## What the task requires
Copy the lines below word for word, but leave out the pictures.
★ ★ ★ ★ ★
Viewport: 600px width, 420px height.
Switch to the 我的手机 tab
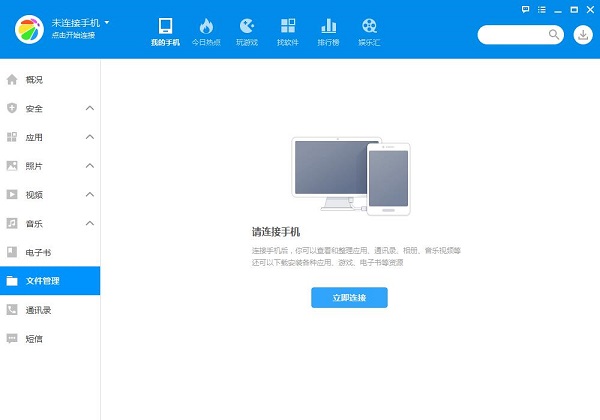tap(165, 31)
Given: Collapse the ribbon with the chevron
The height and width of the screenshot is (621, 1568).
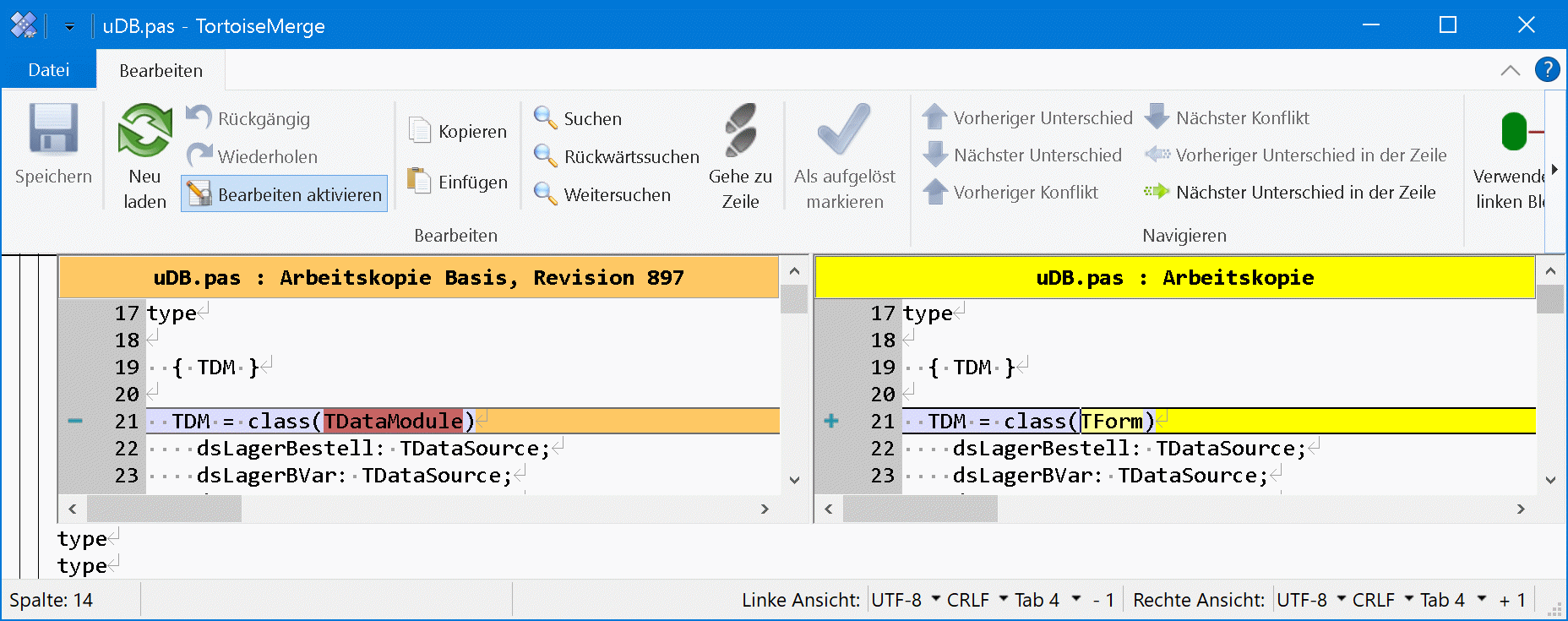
★ ★ ★ ★ ★
## Correct answer
Viewport: 600px width, 420px height.
Switch to the 我的手机 tab
tap(165, 31)
Given: Collapse the ribbon with the chevron
The height and width of the screenshot is (621, 1568).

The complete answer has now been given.